Nevertheless, “[n]ot all of the ALJ's reasons [for discounting a claimant's symptom allegations] must be valid as long as enough of them are.” Halsell v. Astrue, 357 Fed.Appx. 717, 722 (7th Cir. 2009) (emphasis in original); see also Halsell, 357 Fed.Appx. at 723 (upholding subjective symptom analysis despite finding that “the ALJ's reasoning [was] imperfect” because she “cited other sound reasons for disbelieving [claimant]”). Here, the ALJ offered other reasons to support her symptom assessment, including the objective medical evidence, Ronald's treatment, and his behavior during the hearing. (A.R. 122-25). But those reasons do not amount to substantial evidence because, in so finding, the ALJ appears to have cherry-picked and ignored entire lines of evidence.
First, the ALJ's summary of the objective evidence did not include certain more recent evidence, at least some of which-including the pelvic MRIs-may support Ronald's claims. Nor did the ALJ discuss the evidence fully and accurately in all cases, such as the irregularities in Ronald's 2013 left hip MRI and Ronald's physical examinations. While there is evidence that cuts against Ronald's subjective symptom allegations, there is also evidence not mentioned that may support them. The ALJ's analysis of the objective evidence was thus “impermissibly cherry-picked, ” and her decision to discredit Ronald's allegations on that basis was unsound. See Annette S., 2021 WL 1946342, at *11, *14 (remanding in part because the ALJ only analyzed the objective evidence that supported his credibility determination).

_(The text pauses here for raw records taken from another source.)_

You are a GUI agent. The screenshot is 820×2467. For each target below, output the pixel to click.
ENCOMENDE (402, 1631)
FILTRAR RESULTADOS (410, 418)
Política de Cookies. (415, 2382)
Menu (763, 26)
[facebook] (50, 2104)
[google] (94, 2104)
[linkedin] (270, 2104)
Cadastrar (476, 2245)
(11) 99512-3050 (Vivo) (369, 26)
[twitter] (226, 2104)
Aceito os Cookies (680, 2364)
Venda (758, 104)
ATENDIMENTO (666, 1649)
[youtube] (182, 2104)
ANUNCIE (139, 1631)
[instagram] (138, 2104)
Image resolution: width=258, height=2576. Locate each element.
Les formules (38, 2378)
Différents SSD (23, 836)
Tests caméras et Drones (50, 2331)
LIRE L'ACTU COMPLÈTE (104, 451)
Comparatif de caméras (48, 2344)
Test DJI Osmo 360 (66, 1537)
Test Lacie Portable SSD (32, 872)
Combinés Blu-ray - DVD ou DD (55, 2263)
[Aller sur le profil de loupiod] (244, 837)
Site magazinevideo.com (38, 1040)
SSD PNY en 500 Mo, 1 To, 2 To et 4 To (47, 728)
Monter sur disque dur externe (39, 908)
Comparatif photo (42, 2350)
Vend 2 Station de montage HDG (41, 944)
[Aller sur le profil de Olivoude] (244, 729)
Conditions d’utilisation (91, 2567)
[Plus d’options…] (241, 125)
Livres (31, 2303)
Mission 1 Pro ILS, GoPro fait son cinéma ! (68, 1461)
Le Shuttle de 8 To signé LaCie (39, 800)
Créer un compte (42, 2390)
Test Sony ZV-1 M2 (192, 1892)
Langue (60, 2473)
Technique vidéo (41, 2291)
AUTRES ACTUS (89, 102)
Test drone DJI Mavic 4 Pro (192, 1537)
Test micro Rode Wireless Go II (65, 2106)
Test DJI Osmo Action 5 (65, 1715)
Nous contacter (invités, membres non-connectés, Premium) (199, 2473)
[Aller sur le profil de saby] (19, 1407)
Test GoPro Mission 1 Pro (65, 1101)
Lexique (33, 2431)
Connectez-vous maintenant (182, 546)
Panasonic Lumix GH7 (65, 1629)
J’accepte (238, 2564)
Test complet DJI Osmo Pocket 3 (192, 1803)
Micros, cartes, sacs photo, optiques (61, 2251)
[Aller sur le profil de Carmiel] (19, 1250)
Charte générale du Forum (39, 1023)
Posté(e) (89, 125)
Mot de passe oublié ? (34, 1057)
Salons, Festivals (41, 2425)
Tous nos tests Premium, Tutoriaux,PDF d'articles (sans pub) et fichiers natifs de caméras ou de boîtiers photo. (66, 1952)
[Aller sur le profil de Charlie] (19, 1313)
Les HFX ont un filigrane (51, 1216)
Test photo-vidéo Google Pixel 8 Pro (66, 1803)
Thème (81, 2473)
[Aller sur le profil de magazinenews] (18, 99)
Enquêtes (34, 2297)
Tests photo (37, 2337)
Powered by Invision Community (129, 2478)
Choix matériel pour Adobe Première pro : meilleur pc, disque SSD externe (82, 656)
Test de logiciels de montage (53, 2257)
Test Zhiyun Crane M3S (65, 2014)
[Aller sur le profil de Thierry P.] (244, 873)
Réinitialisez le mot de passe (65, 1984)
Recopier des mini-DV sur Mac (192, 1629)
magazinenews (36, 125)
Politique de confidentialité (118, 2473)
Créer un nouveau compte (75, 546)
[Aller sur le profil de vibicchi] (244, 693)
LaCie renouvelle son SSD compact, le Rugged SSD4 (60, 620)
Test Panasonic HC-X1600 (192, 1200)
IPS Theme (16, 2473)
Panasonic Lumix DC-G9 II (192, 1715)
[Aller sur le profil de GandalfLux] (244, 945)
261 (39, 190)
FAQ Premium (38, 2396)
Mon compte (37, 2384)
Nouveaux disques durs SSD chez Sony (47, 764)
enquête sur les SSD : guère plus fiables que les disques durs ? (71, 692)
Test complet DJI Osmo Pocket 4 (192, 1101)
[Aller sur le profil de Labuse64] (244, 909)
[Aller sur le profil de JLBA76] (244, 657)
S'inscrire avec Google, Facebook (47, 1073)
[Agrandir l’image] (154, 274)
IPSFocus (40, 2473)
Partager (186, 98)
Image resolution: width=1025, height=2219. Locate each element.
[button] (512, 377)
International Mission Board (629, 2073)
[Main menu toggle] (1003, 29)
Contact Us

The ALJ also downplayed and mischaracterized Ronald's treatment, noting that as of his 2016 CME he was not seeing a psychiatrist, but omitting that he was referred to psychiatry in 2017, began regular consultations with a rheumatologist around the same time, and was otherwise followed extensively for his physical and mental health complaints. Cf. Craft, 539 F.3d at 679 (noting that “[i]n assessing credibility, infrequent treatment or failure to follow a treatment plan can support an adverse credibility finding where the claimant does not give good reason for the failure or infrequency”). Her subjective symptom analysis therefore lacks the support of substantial evidence. See Annette S., 2021 WL 1946342 at *11 (holding that ALJ's subjective symptom analysis was patently wrong “because at least two of the three reasons for discrediting [the claimant] were unsound”). Accordingly, remand is also necessary on this basis.
Conclusion
For the foregoing reasons, Ronald's motion for summary judgment is granted, the government's is denied, and the matter is remanded for further proceedings consistent with this memorandum opinion and order.